Bret Easton Ellis on The Rules of Attraction and Its Sexy, Illicit Spinoff You'll Never See
One of the problems I had with the movie was that I thought James Van Der Beek's performance was too informed by Christian Bale's -- like he knew he was supposed to be the brother of this character, so he played him more like Bale than what I had pictured in the book.
You know what, that's interesting. I loved James Van Der Beek in it and I did not see that at all, I thought he completely captured that character as I had written it. I don't know, that's interesting. I understand what you're saying, but I thought he was so good.
I also felt like the relationships were barely there in the movie. When Van Der Beek and Shannyn Sossamon break up, it's supposed to be a big moment, but we've only seen them share one scene before that.
You're right. Yeah, that is true. Didn't bother me.
No, because I liked everything else that was in there. Yeah, there are arguments to be made that the sexuality between everyone is muted in a way. Yeah, that is missing, but I think the rest of the movie makes up for it.
The best sequence in the film, as everyone seems to note, is the montage of Victor's adventures in Europe.
Of course. That is the best sequence.
Roger shot reams of footage of Kip Pardue misbehaving abroad for that sequence, and then cut them together for this supposedly illicit spinoff film called Glitterati.
Oh, it is illicit.
So you've seen it?
Yes, I've seen it.
Early on, Roger had intimated that he'd be releasing it, but from what I've heard, it's not releasable. What's in this film?

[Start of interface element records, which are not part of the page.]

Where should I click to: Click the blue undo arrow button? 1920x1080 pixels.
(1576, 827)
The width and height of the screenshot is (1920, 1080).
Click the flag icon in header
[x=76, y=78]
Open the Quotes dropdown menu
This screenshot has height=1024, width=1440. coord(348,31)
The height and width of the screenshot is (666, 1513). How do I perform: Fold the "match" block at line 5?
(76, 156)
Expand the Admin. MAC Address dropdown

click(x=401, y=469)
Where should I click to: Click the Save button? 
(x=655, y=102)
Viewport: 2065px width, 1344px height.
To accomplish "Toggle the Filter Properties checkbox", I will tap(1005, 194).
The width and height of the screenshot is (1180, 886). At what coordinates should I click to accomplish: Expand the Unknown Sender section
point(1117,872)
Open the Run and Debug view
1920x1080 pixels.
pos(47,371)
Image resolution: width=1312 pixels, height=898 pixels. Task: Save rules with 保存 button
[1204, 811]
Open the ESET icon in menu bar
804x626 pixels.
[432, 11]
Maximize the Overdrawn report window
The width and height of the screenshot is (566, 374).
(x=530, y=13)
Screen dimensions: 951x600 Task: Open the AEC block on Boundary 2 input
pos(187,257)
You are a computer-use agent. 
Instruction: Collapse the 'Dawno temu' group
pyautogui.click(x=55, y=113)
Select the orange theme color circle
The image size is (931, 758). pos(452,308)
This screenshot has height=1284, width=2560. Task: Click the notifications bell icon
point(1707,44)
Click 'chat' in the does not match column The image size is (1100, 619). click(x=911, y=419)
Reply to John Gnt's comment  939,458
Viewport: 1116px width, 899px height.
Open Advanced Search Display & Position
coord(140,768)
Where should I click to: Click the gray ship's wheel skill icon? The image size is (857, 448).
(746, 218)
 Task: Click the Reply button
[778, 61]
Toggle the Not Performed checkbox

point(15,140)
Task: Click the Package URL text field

What do you want to know? Be specific.
What's the most shocking thing in it?
Well, real people getting it on.
It's extremely explicit. And Kip is in character the whole time. I don't know if he had a girlfriend while he was making this movie, but I hope he didn't. I feel kind of bad even talking about it, but like, there's a scene where he meets a girl someplace and the camera crew is following them and he seduces the girl, and they're in a cab and the girl pulls out her phone and calls her boyfriend and says, "I'm not going to be home for a little while." Then they all go up to a hotel room and...things start happening. I don't know, it's like...[laughs]. I can't say any more than that.
Does it actually hang together as a narrative?
It's fascinating to watch. It's like a documentary with a fictional character in the middle of it. Still, even the idea Roger had that he could release this is ridiculous. It's just not possible.
He was also intending to direct your novel Glamorama for a while.
I think the days of being able to make that movie are over.
u don't think it's the right climate?
Don't think it's the right climate. I was talking with a very successful TV director who'd always been interested in the book about doing it as an HBO miniseries, but HBO's just not going to do something like that -- it's got to be about a big, important subject. So my hopes of Glamorama lay with Roger. If he ever gets it together to do it, that would be fantastic, but it's a very expensive movie to make. What do you do? How do you make that movie in this climate? It just doesn't seem possible.